Melodic Memories: An Interview with Kate Faust

Kate Faust remembers the first time she heard Jeff Buckley. She also remembers the first time she heard Bjork. And Jill Scott. And Tom Petty.

She remembers the dinky little keyboard her father bought her as a child and how she begged for a real one when she was a teenager. She remembers taking care of her grandfather as an Ella Fitzgerald and Louis Armstrong CD played in the background.

She remembers it all.

Recently, she found a journal she had written in as a child, where there was a full-blown song that she still remembers the melody to. She mapped out the chorus, the verses, everything.

“Before I knew how to write words, I wrote songs,” she said. “I trained my brain to understand songs in that way so I think I was always receiving transmissions of songs. They were always coming to me; coming through me but I needed a vehicle, I needed some support in how to get them out. I don’t know if I came first or if the music came first.”

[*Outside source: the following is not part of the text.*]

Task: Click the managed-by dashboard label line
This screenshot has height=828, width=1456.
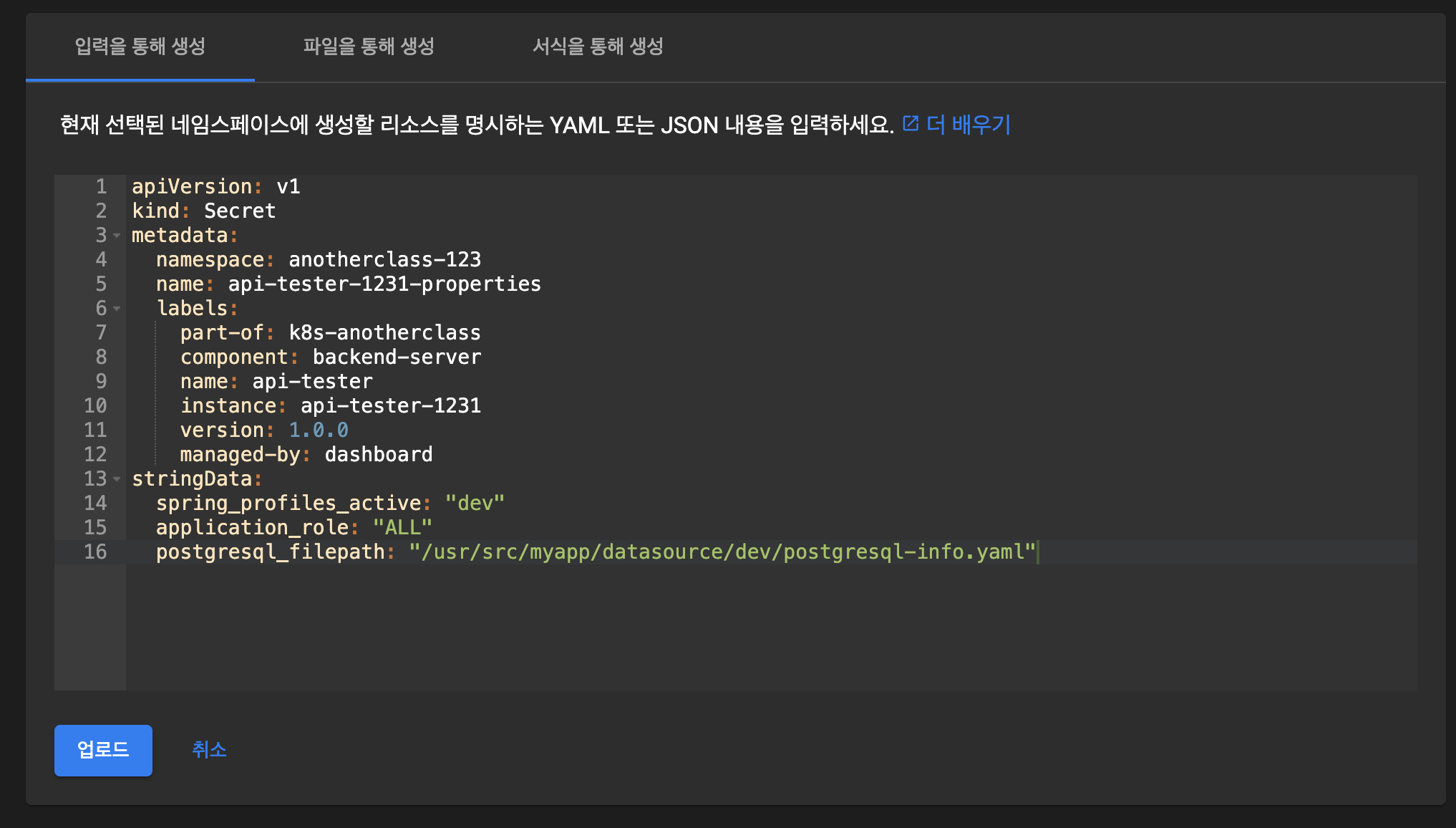Action: 306,455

She played in different bands of different genres but always knew she belonged on her own. As she began creating her own records, she made everything herself. Her voice is big in more ways than one, and she wanted that big voice to stand out in its own way.

“I always had this sense of humiliation that I wanted to have; this tenderness and femininity that I expressed in my music and I had a really clear signal while in those bands that it was not cool,” she said. “I think that’s why I gravitated towards soulful music because it has this incredible femininity and openness to it that just completely enraptured me.”

Her latest EP, Savior, actually steps out of that comfort zone and back into working with others. This time around, Faust worked with two other producers to create a blend of styles and genres that explore different themes.

She also wanted to change up her writing style to focus more on the audience and think more about where and how the songs would live. While she was still writing music for herself, she was also taking into account the credit that the songs deserve.

Kate Faust remembers the music that surrounded her as a child and the music that surrounds her as an adult. She remembers how to express herself creatively. Most importantly, she remembers who she wants to be.